EXERCISE GOAL =>
Go through the listing beneath this task and return every line that carries the string "agent".

DATA RECORDS =>
■ ■ ■ ■
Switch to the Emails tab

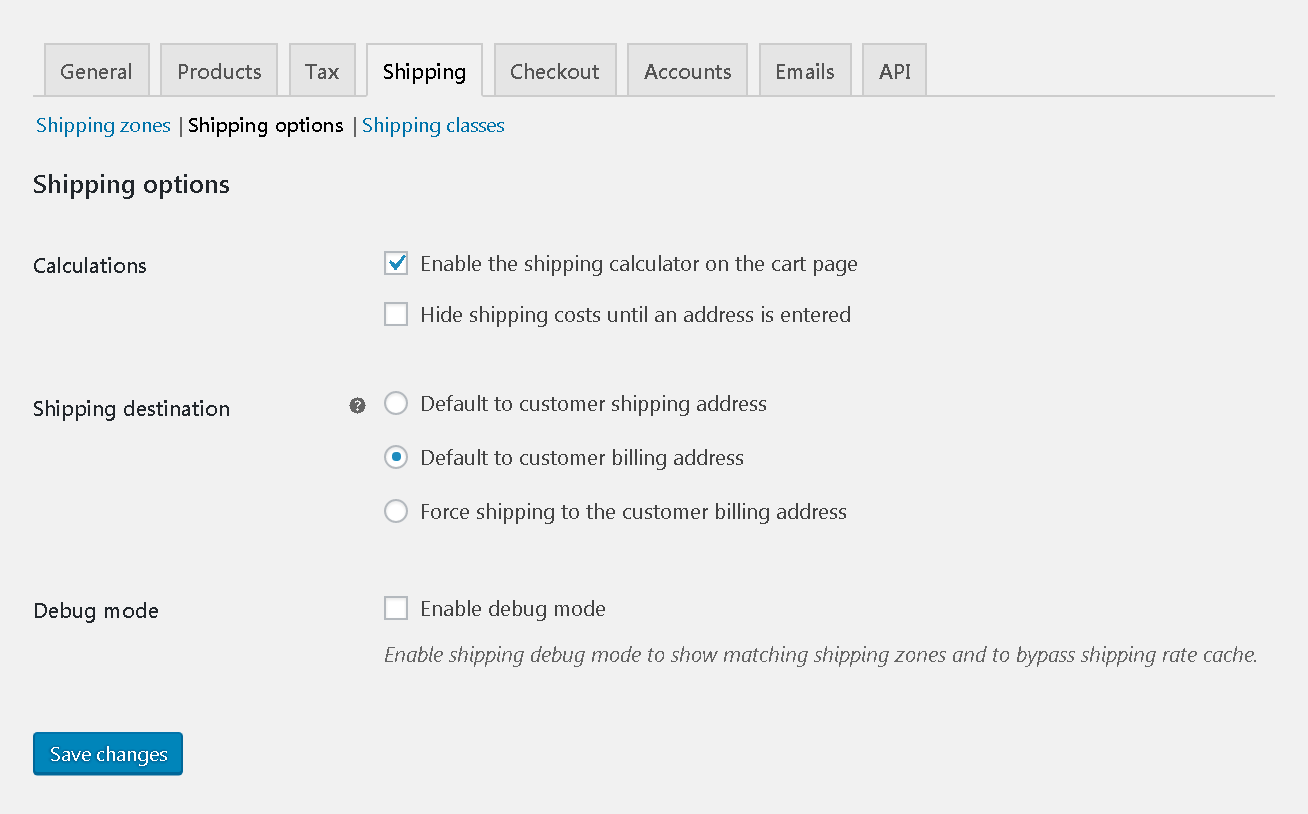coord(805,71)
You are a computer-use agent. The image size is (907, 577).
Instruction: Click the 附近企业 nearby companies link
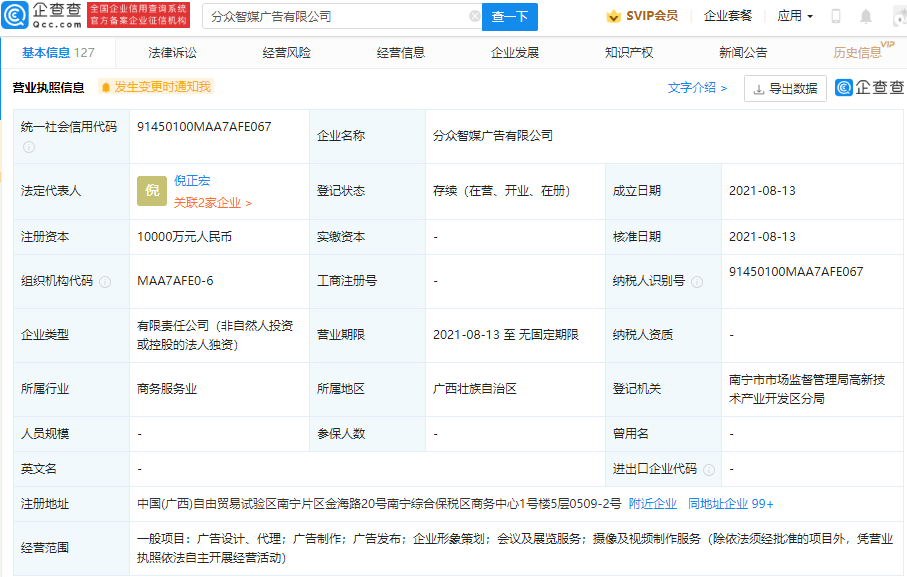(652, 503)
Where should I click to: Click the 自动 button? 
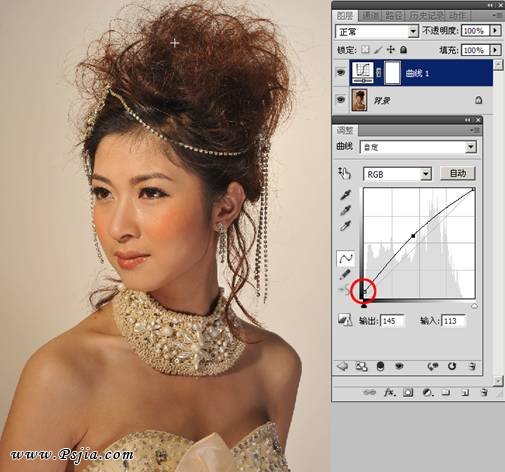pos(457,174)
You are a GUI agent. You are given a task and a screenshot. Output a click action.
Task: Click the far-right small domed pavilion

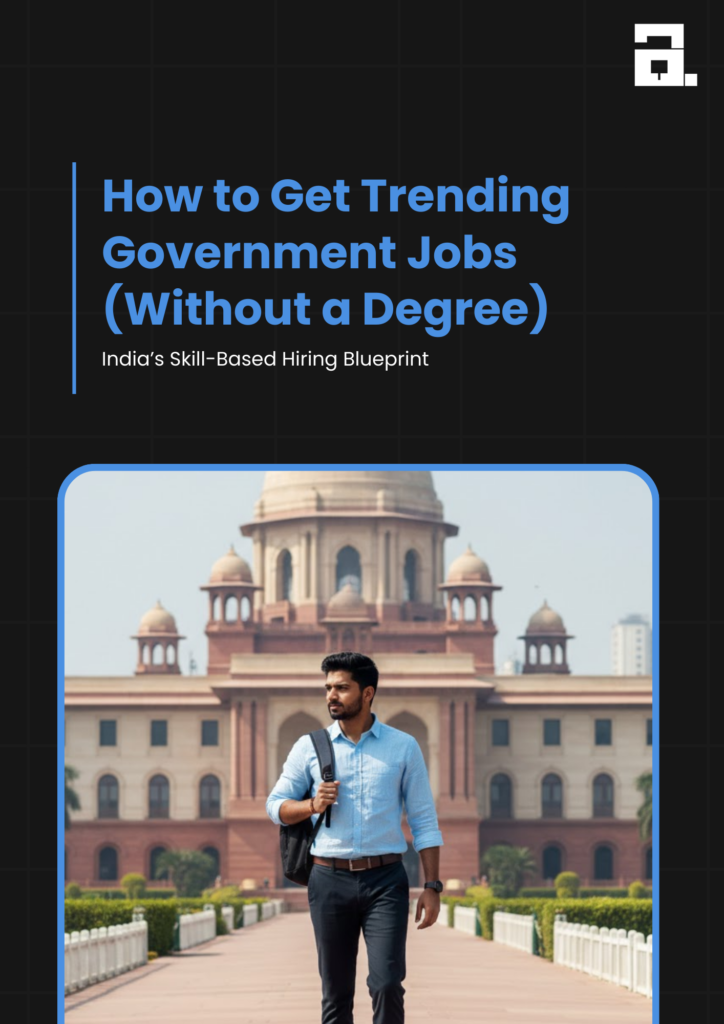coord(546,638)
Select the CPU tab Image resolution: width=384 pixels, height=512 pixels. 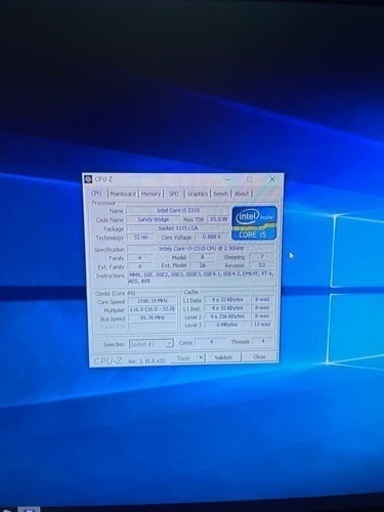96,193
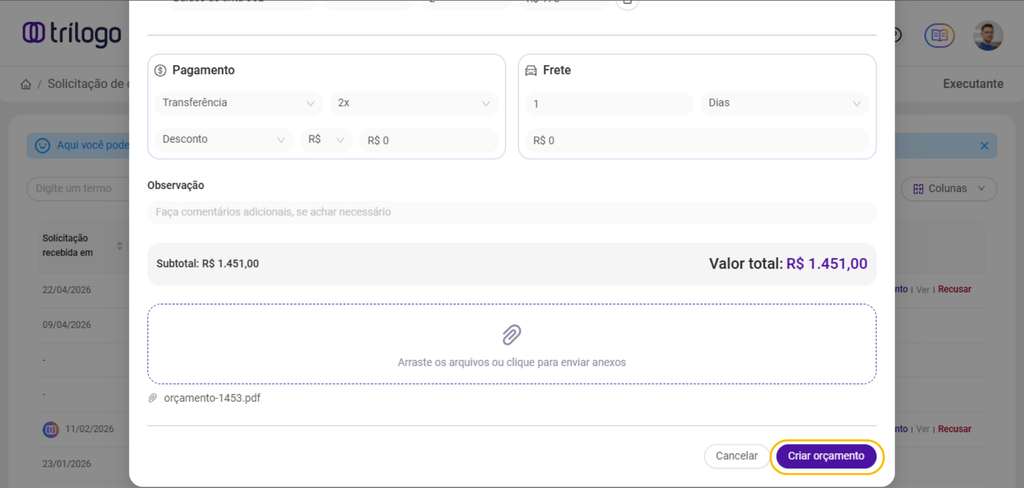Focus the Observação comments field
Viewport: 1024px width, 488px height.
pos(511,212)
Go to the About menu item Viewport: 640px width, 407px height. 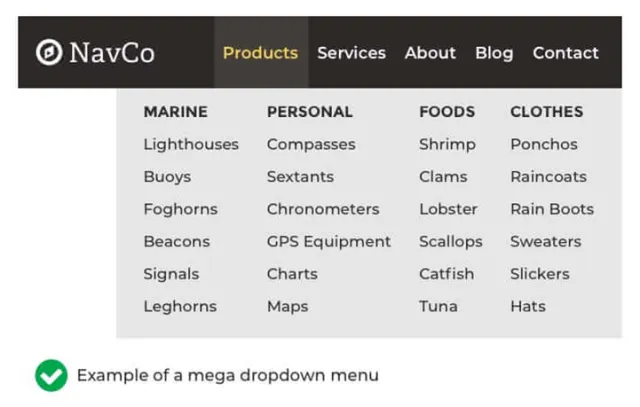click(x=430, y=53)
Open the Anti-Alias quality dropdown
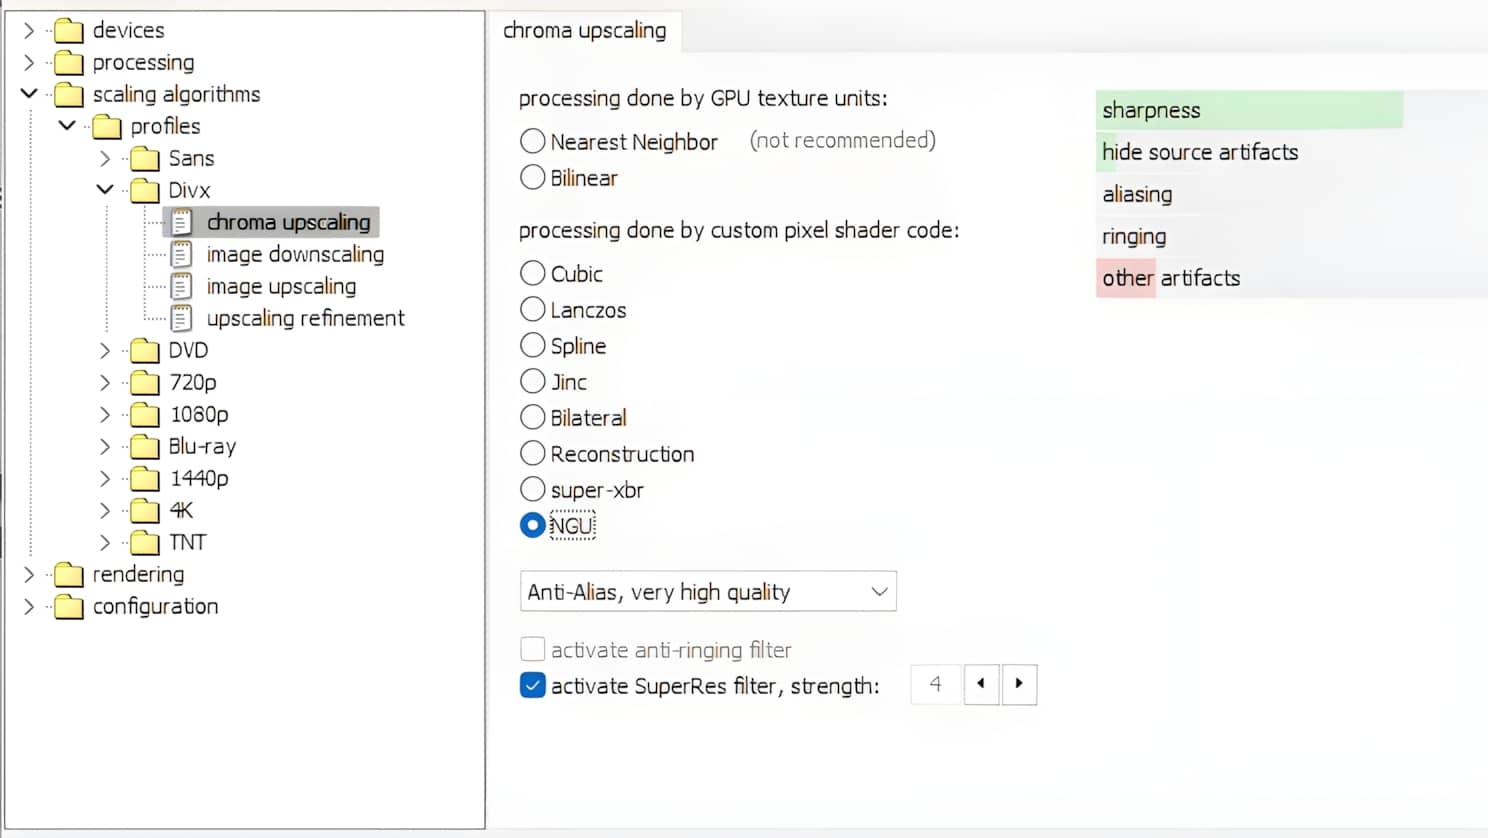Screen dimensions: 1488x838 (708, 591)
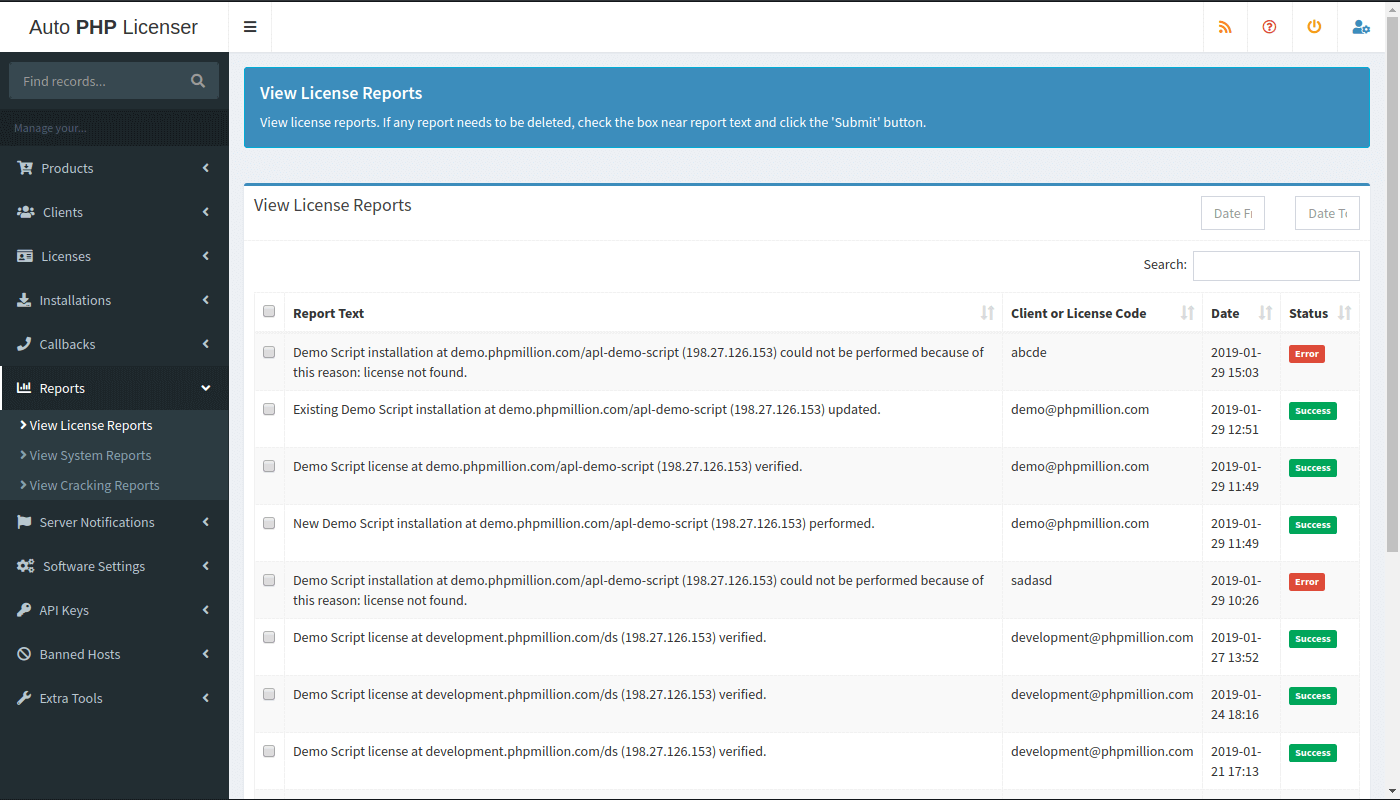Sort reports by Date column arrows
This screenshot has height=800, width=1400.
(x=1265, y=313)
■ ■ ■ ■
TASK OUTPUT =>
You are a computer-use agent. The image size is (907, 577).
You are a GUI agent. You are given a task and a screenshot. Output a click action.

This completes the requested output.